German football club

LSV Pütnitz was a short-lived German association football club from the district of Pütnitz in Ribnitz-Damgarten, Mecklenburg-Vorpommern.

== History ==
Military aviation production facilities and an airfield were established in the district in the early 30s. Luftwaffensportverein Pütnitz was established in 1936 as a military sports club for German air force personnel. The formation of military-based sports and football clubs was common under the Third Reich and they took part in the country's established football competition alongside traditional civilian clubs.

German football was re-organized under the Reich's politically motivated sports policies in 1933 into sixteen top-flight regional divisions. LSV first won its way into the Gauliga Pommern to play the 1937–38 season. They were forced to withdraw for reasons related to military service after just a single season, but returned to the Gauliga Pommern-West in 1941. The following year they captured the West division and overall Gauliga Pommern titles and then appeared in the qualification round of the national playoffs where they were put out by Blau-Weiß 90 Berlin (1:3). Pütnitz repeated as overall division champions the following year and this time went out of the national playoffs to SV 92 Berlin (2:2, 0:2). After capturing a third Pommern-West title in 1944, the team was defeated by another military side, HSV Groß Born (1:1, 0:3) for the overall Pommern championship.

Their divisional success earned Pütnitz a place in play for the Tschammerpokal, predecessor to today's DFB-Pokal (German Cup), in 1942 and 1943, where they would go out on both occasions in the preliminary rounds.

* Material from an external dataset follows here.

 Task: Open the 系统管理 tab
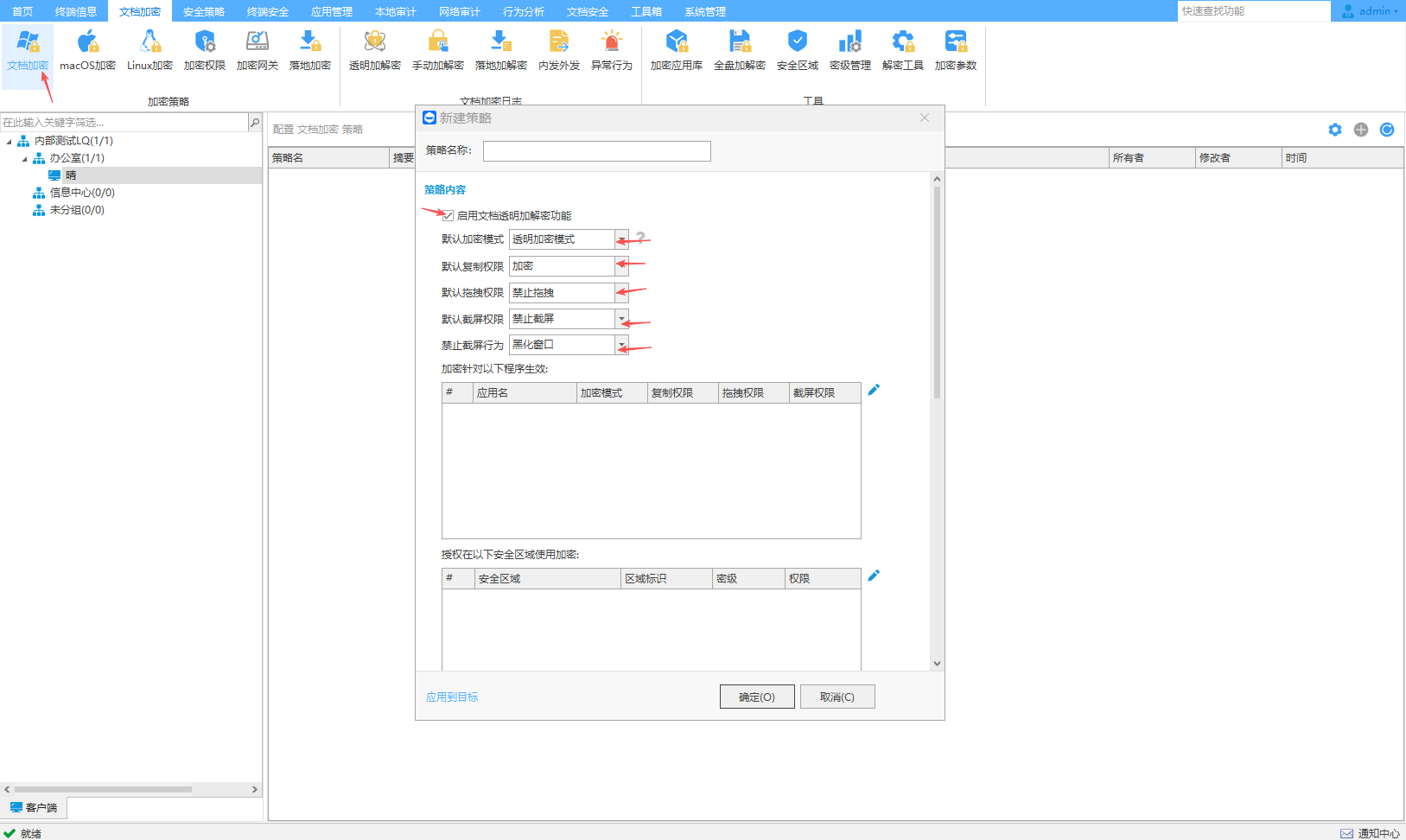point(704,11)
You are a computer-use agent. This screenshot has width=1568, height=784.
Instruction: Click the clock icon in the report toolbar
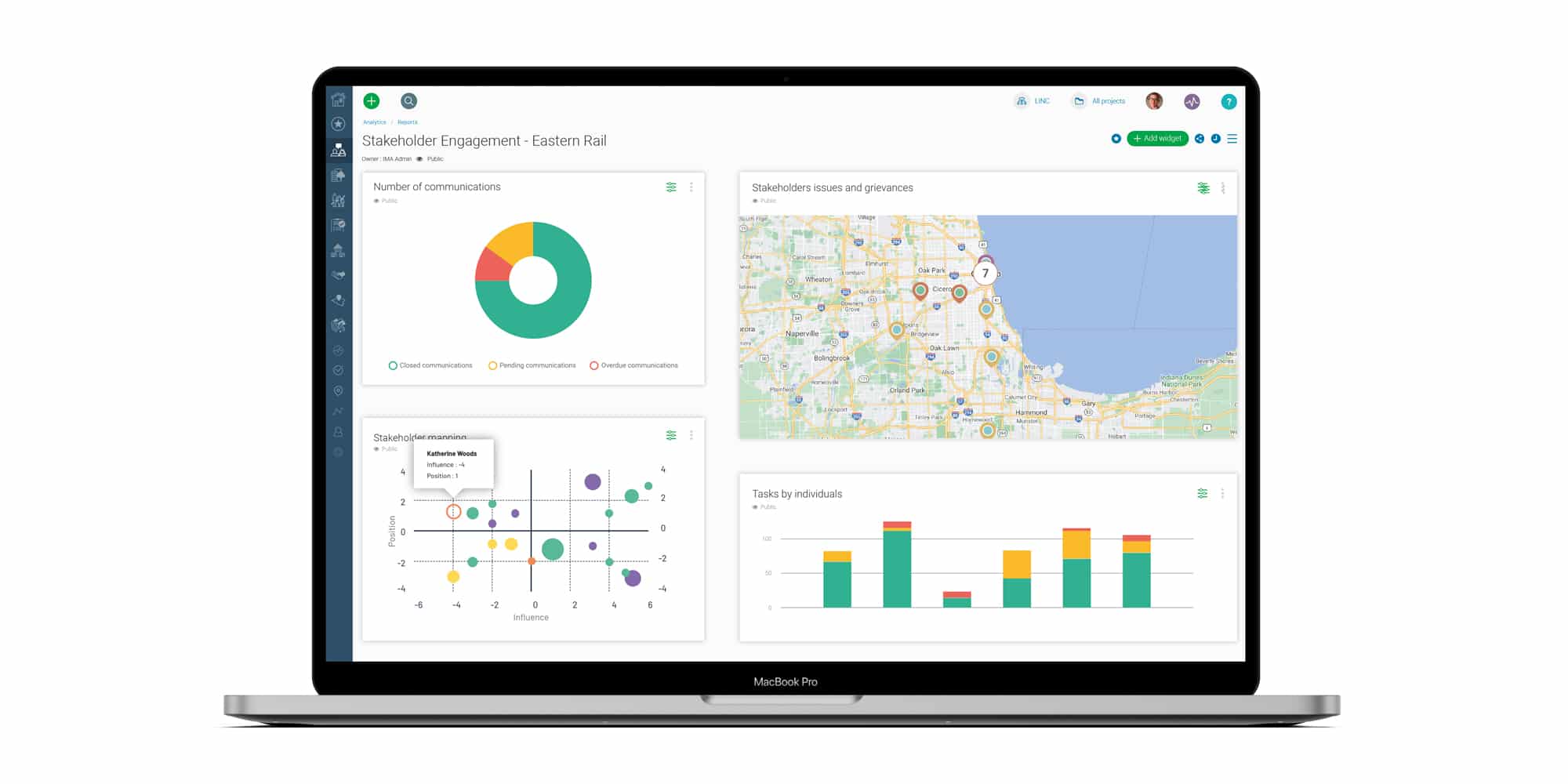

As the tide of World War II turned against Germany and Allied forces invaded the country, most military football sides were disbanded; LSV Pütnitz was lost in September 1944.

== Honours ==
- Gauliga Pommern champions: 1942, 1943
- Gauliga Pommern-West champions: 1942, 1943, 1944

== Stadium ==
LSV played its home matches in either of the Damgarten (capacity 3,000) or the Stadion Greifswald (capacity 10,000).